Many great innovations have come out of cloud computing, such as on-demand infrastructure, consumption-based pricing and access to global computing resources. However, these powerful innovations have come at a high cost: complexity.
Managing cloud infrastructure today is substantially more complex than managing traditional data center infrastructure. While some of the complexity is a direct consequence of operating in a highly transient and shared computing environment, most has to do with the unintended side effects of cloud computing. For example, consumption-based pricing allows us to pay for only what we use, but requires careful monitoring and continuous optimization to avoid resource waste and poor cost management.
API-driven resources allow us to launch compute and storage with a few lines of code, but require that the resources be highly configurable to support the various needs of its different users. Purpose-built services (e.g. Amazon S3) substantially reduce the barrier to building new types of applications, but require that we obtain the necessary expertise to manage and operate the new services.
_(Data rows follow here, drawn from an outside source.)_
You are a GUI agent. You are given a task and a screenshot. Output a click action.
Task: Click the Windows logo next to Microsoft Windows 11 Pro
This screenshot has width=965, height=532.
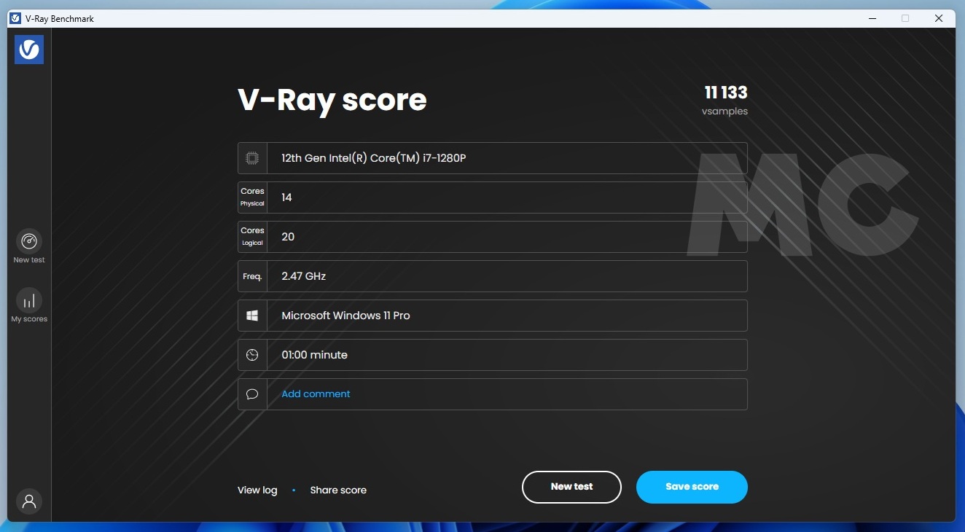tap(251, 315)
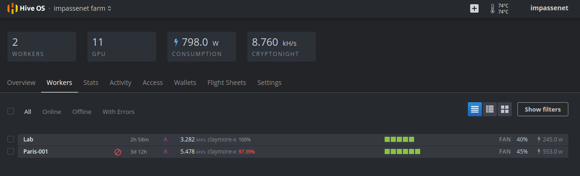
Task: Switch to the Wallets tab
Action: click(x=185, y=83)
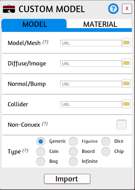Close the Custom Model dialog with X
The image size is (135, 190).
tap(127, 9)
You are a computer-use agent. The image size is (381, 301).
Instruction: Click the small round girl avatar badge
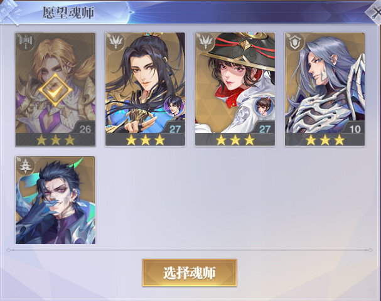click(264, 106)
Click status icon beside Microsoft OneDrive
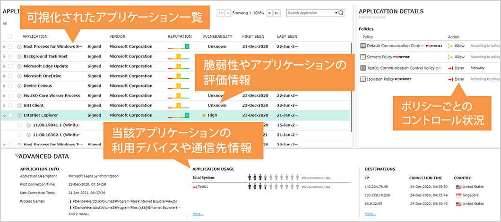This screenshot has height=222, width=501. coord(19,76)
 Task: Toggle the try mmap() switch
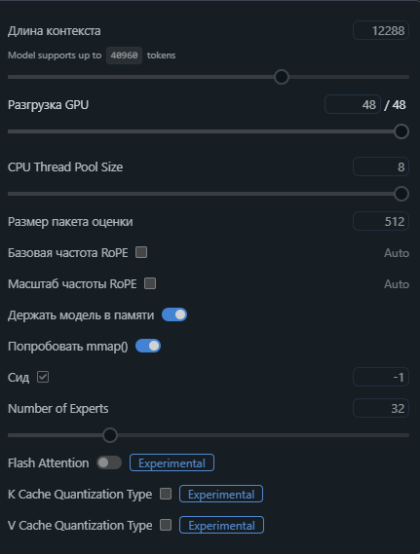(148, 346)
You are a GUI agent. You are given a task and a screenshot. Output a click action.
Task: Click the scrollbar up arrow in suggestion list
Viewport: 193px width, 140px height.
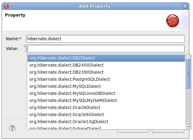[188, 57]
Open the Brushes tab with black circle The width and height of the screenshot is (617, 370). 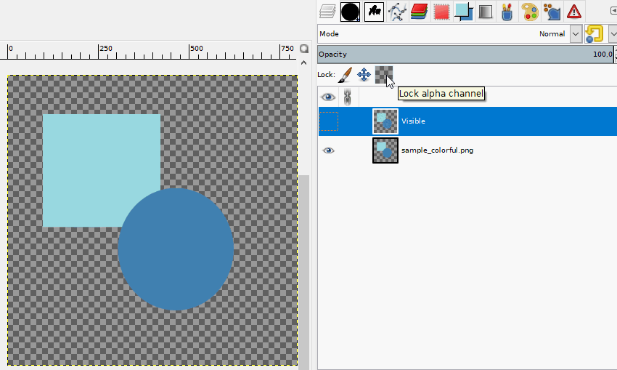coord(350,12)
The rise of cloud management
These early experiences with the growing complexity of managing cloud environments spawned a new generation of open source and commercial products intended to help us contain this complexity. However, the continued pace of innovation in public, private and hybrid clouds, combined with the increasing importance of multi-cloud environments, has continued to widen the gap between the complexity of our infrastructure and our ability to manage that infrastructure. It has become increasingly clear that something needs to change to support the cloud environments of tomorrow.
The genesis of autonomic computing
In 2001, IBM released a manifesto predicting a looming software complexity crisis caused by our inability to manage the rapid growth in computation, communication and information technology. The solution proposed was autonomic computing, a term which took its name from the autonomic central nervous system, essentially an automatic control system for the human body. In its manifesto, IBM defined autonomic computing as self-managing systems that can configure, optimize, heal and protect themselves without human intervention.
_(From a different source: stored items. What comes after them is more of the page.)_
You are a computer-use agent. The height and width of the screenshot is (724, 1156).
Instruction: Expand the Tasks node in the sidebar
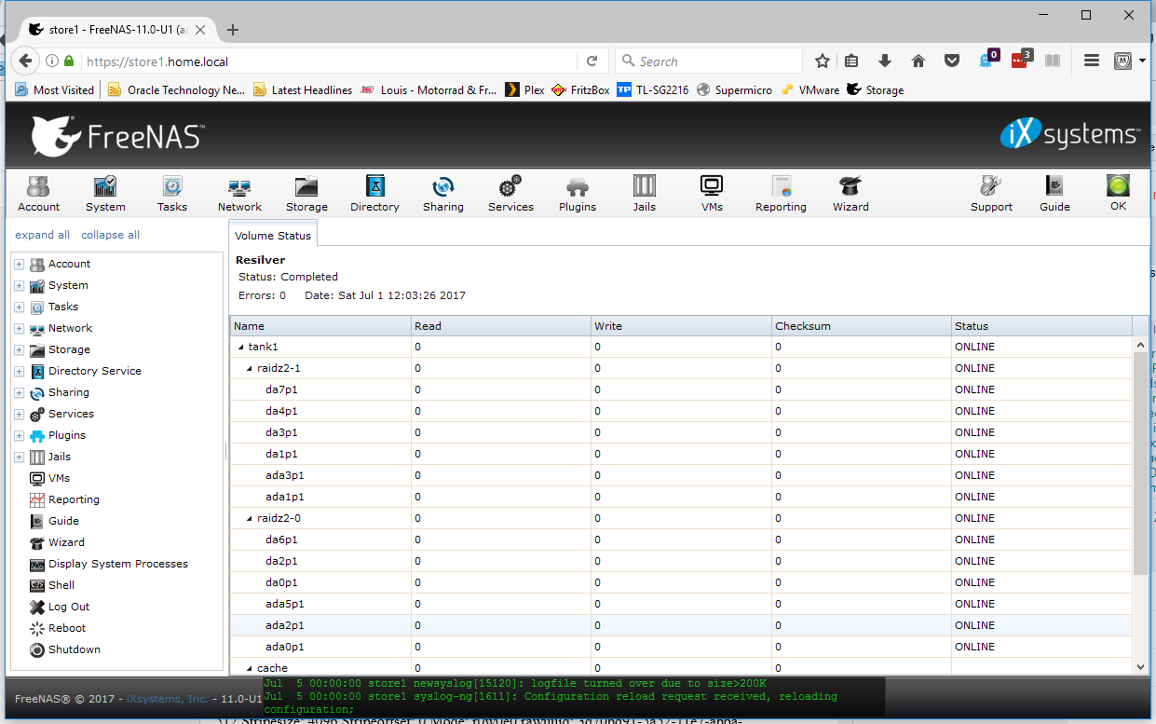19,306
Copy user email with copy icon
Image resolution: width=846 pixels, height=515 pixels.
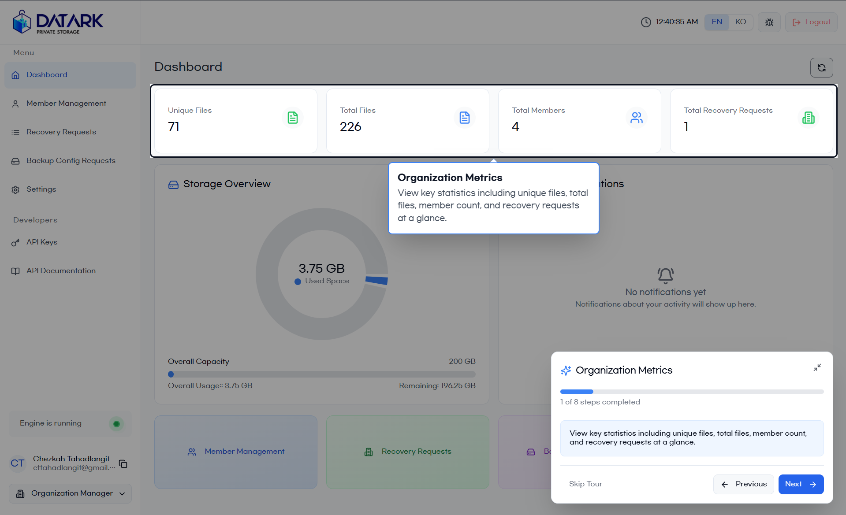[x=123, y=464]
While the paper launched a field of research that remains active today, its impact has not been widely felt in the industry, in large part because the gap IBM forecasted did not become a substantial impediment to businesses until the early mainstream adoption of cloud computing, almost a decade later. But now, with the gap between the complexity of infrastructure and our ability for software to manage this complexity continuing to widen, the IBM manifesto seems suddenly prescient.
The impact of cloud autonomics
Cloud autonomics is the use of autonomic computing to enable organisations to more effectively harness the power of cloud computing by automating management through business policies. Instead of relying on manual processes to optimise cost, usage, security and performance of cloud infrastructure, a CIO/CTO can define business policies that define how they want their infrastructure to be managed and allow an autonomic system to execute these policies.
Cloud autonomics envisions a future in which businesses manage their clouds like brokerages manage equity trading – with policy-aware automation. A business will configure an autonomic system with governance rules. The system will then continuously monitor the business’s cloud environment, and when the environment goes out of compliance, will make the necessary changes to bring it back in line. Some sample policies cloud autonomics anticipates include:
- The automated purchase of reserved capacity in support of organizational or functional needs (e.g. AWS reservations).
- The automated movement of an idempotent workload from one cloud provider to another to obtain cost efficiencies.
- The automated migration of data to another region in support of business service level agreements (SLAs).
- The automated migration and/or backup of storage from one medium to another (e.g. migrating data in AWS EBS to S3 or Glacier).
- The automated increase of the machine type for a workload to support more efficient operation of non-horizontally scaling workloads.
- The automated change of network and/or endpoint security to conform to business policies.
- The automated shutdown of idle or long-running instances in support of business policies (e.g. shutdown idle development infrastructure running more than a week).
Making cloud autonomics work for you
Cloud autonomics requires a system capable of executing a collect, analyze, decide and act loop defined in autonomic computing. Unlike autonomic computing, a cloud autonomic system relies on policy-driven optimizations instead of artificial intelligence. The system monitors one or more cloud providers and the customer infrastructure running within these cloud providers, evaluates user-defined policies, and using optimization algorithms, identifies recommendations to alter the infrastructure to be consistent with the user-defined policies. These recommendations may optionally require external approval before execution, and can seek privileges from an external system to execute approved changes.
A cloud autonomic system is capable of continual and automated optimization of cloud infrastructure based on business policies, both within a single cloud environment and across multiple clouds. It promises a future in which organizations can define policies, and have these policies securely managed down to microsecond decisions, resulting in consistent implementation and optimal resource utilization.